WORLD VIEW - On Civil Discourse
Most sensible people recognise that speech is a better way to resolve disagreements than war is. Yet, the war of words that passes for “civil discourse” these days is too often anything but civil. In a thriving, robust democracy the right to free speech is inviolable and a true necessity if there is to be a broad presentation of ideas and a free sharing of opinions. In such a society, how can speech become the vehicle for achieving understanding and the establishing of common ground, rather than a means to subdue one’s “opponents”—meaning, all those who think differently?

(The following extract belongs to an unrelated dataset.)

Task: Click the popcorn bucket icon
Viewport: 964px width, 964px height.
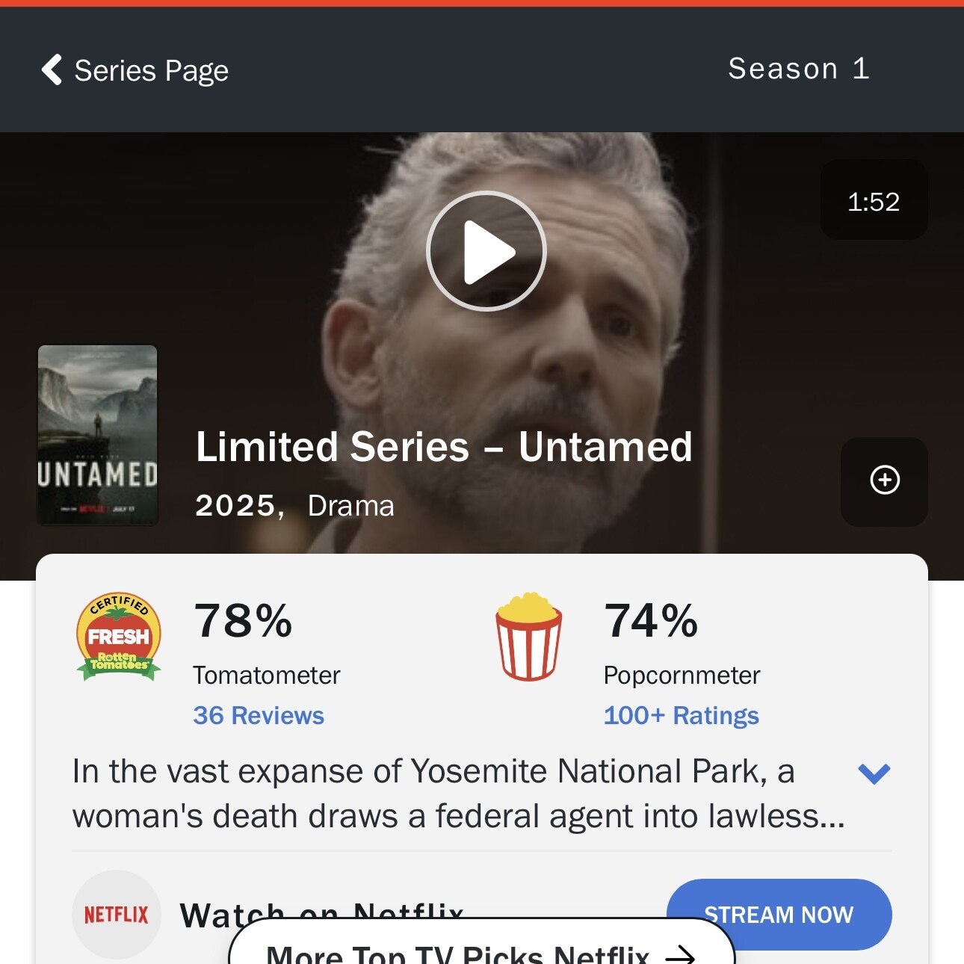Action: point(528,637)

First of all, we need to understand that speech is a means of clothing ideas, of giving form to thoughts so that they may be shared with others. Speech reveals, and hypocrisy is put on display when our actions do not match our words; most intelligent people understand this. But more subtle than that is the need to identify the conditioning thought which lies behind the words one speaks. There is a spiritual exercise that can be an interesting experiment: trying to listen to oneself as one speaks. This requires a degree of detachment in the moment when speech occurs, an ability to sufficiently disengage the attention from the act of speaking so that one can assume the stance of the observer. It requires an effort to identify the real underlying motivation behind what one is saying, to strip one’s words of all innuendo and let, simply, truth as one understands it be the conditioning factor. And, ultimately, it demands an effort to imagine what the experience of listening to oneself must be for the one spoken to—not an easy achievement but one that can be cultivated with practice and sensitivity. Until one learns to get in touch with the forces conditioning one’s consciousness, there will be a disconnect between the level of one’s speech and the mobilising forces impelling it. It is this gap in consciousness that led Emerson to remark, “What you do speaks so loudly that I cannot hear what you say”.

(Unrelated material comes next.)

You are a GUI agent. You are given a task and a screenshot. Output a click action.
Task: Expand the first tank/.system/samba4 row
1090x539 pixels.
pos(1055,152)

Hate speech--the demonization of those who hold different beliefs, different world views—is increasingly common today. We see it in the media, particularly on the Internet, which provides the shelter of anonymity, allowing people who are so inclined to express their opinions and evaluations free of the restraint that personal responsibility for their words would entail. And we see hate speech even, sadly, in the face-to-face encounters which all democratic institutions require: town hall meetings, public gatherings concerning issues in dispute, community gatherings where different viewpoints must be considered and decisions reached. People of goodwill are appalled at such rancorous displays but no one seems to know what to do about them. Perhaps an understanding that speech must be guided by a sense of timing would help. As in all things, there is a time to speak and a time to be silent; wisdom comes in knowing the difference. Pythagoras’s school of spiritual development at Crotona required all incoming students to maintain silence for two years before they were given the privilege of speaking. Why? Not as a sort of rite of passage into a secret society, but rather to teach them the enormous reservoir of power which is contained within speech—power for good or for ill.

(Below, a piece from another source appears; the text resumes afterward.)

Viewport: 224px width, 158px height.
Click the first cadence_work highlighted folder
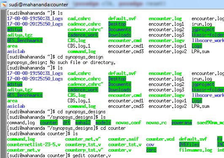[x=83, y=35]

Today, however, silence is becoming more and more difficult to cultivate even if one sees the value of it. Technology, the media, and the general “thrust and parry” of modern life all seem to be conspiring against creating a space for silence in one’s life. But it can be done, particularly if one remembers that silence is not dependent so much on outer conditions as on an inner, psychological state. This is not the introverted attitude of the anti-social or self-centred individual, but rather, the practice of one who is becoming aware of how to wield energy rightly. For speech is essentially energy, as is silence, and both can be used for purposes of healing discord and even for creating the breakthroughs of understanding that are deemed miraculous by onlookers. Just as wrong speech separates, the right words at the right time can be a powerful aid in establishing common ground. This is the meeting point in consciousness which honours the essential principles within all sincerely held points of view, while submitting the less significant particulars, where disagreements are often based, to the fine art of spiritual compromise.
Increasingly, the coming age will be an age in which right human relationships are not just an idle hope but a universally acknowledged goal. The urge to find common ground will be the shared intention, and the purpose of speech will be dedicated to this achievement.